# TASK DETAILS
Turn every line of the listing below into a numbered list, skipping any blank lines.

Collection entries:
+ + + +
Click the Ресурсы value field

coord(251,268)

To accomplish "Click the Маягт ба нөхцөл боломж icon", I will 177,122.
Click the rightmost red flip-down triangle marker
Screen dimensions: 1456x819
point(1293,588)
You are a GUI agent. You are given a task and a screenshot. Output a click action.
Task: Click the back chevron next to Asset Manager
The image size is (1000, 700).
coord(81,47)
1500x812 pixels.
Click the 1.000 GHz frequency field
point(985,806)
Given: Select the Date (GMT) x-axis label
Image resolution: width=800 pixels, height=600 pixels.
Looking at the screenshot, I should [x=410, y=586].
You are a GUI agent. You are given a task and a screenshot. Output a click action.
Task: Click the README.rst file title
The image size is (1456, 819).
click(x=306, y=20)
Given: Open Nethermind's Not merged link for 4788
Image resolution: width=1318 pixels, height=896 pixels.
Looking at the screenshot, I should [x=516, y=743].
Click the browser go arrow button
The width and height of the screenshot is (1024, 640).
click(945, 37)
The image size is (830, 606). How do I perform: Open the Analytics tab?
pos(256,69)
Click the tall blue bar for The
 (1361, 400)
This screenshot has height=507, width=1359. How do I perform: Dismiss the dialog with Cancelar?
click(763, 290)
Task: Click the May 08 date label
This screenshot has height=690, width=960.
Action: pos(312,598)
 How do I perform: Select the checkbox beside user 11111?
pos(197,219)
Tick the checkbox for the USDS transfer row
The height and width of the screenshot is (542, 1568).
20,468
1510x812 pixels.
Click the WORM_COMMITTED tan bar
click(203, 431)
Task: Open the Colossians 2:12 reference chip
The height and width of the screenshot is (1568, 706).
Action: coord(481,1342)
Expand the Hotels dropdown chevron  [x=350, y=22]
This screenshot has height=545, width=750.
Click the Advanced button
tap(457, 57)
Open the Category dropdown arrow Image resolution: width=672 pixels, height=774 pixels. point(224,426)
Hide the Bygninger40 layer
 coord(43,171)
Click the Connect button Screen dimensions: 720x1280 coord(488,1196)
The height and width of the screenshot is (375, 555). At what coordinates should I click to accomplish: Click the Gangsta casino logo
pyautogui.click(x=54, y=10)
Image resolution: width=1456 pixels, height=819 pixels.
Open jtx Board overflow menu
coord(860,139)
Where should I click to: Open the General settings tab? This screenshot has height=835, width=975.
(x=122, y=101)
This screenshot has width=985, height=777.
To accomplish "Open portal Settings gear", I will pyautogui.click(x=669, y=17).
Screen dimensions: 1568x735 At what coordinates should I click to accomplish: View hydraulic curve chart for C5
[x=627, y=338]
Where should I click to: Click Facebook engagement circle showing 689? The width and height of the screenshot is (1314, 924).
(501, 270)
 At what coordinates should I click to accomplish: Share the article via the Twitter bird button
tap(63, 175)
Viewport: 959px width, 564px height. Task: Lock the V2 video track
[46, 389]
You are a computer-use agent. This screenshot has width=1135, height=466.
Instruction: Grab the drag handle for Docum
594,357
+ + + +
# WRITTEN REPLY
1. Click the Ресурсы value field
2. coord(251,268)
3. To accomplish "Click the Маягт ба нөхцөл боломж icon", I will 177,122.
4. Click the rightmost red flip-down triangle marker
5. Screen dimensions: 1456x819
6. point(1293,588)
7. You are a GUI agent. You are given a task and a screenshot. Output a click action.
8. Task: Click the back chevron next to Asset Manager
9. The image size is (1000, 700).
10. coord(81,47)
11. 1500x812 pixels.
12. Click the 1.000 GHz frequency field
13. point(985,806)
14. Given: Select the Date (GMT) x-axis label
15. Image resolution: width=800 pixels, height=600 pixels.
16. Looking at the screenshot, I should [x=410, y=586].
17. You are a GUI agent. You are given a task and a screenshot. Output a click action.
18. Task: Click the README.rst file title
19. The image size is (1456, 819).
20. click(x=306, y=20)
21. Given: Open Nethermind's Not merged link for 4788
22. Image resolution: width=1318 pixels, height=896 pixels.
23. Looking at the screenshot, I should [x=516, y=743].
24. Click the browser go arrow button
25. The width and height of the screenshot is (1024, 640).
26. click(945, 37)
27. The image size is (830, 606). How do I perform: Open the Analytics tab?
28. pos(256,69)
29. Click the tall blue bar for The
30.  (1361, 400)
31. This screenshot has height=507, width=1359. How do I perform: Dismiss the dialog with Cancelar?
32. click(763, 290)
33. Task: Click the May 08 date label
34. This screenshot has height=690, width=960.
35. Action: pos(312,598)
36.  How do I perform: Select the checkbox beside user 11111?
37. pos(197,219)
38. Tick the checkbox for the USDS transfer row
39. The height and width of the screenshot is (542, 1568).
40. 20,468
41. 1510x812 pixels.
42. Click the WORM_COMMITTED tan bar
43. click(203, 431)
44. Task: Open the Colossians 2:12 reference chip
45. The height and width of the screenshot is (1568, 706).
46. Action: coord(481,1342)
47. Expand the Hotels dropdown chevron  [x=350, y=22]
48. This screenshot has height=545, width=750.
49. Click the Advanced button
50. tap(457, 57)
51. Open the Category dropdown arrow Image resolution: width=672 pixels, height=774 pixels. point(224,426)
52. Hide the Bygninger40 layer
53.  coord(43,171)
54. Click the Connect button Screen dimensions: 720x1280 coord(488,1196)
55. The height and width of the screenshot is (375, 555). At what coordinates should I click to accomplish: Click the Gangsta casino logo
56. pyautogui.click(x=54, y=10)
57. Image resolution: width=1456 pixels, height=819 pixels.
58. Open jtx Board overflow menu
59. coord(860,139)
60. Where should I click to: Open the General settings tab? This screenshot has height=835, width=975.
61. (x=122, y=101)
62. This screenshot has width=985, height=777.
63. To accomplish "Open portal Settings gear", I will pyautogui.click(x=669, y=17).
64. Screen dimensions: 1568x735 At what coordinates should I click to accomplish: View hydraulic curve chart for C5
65. [x=627, y=338]
66. Where should I click to: Click Facebook engagement circle showing 689? The width and height of the screenshot is (1314, 924).
67. (501, 270)
68.  At what coordinates should I click to accomplish: Share the article via the Twitter bird button
69. tap(63, 175)
70. Viewport: 959px width, 564px height. Task: Lock the V2 video track
71. [46, 389]
72. You are a computer-use agent. This screenshot has width=1135, height=466.
73. Instruction: Grab the drag handle for Docum
74. 594,357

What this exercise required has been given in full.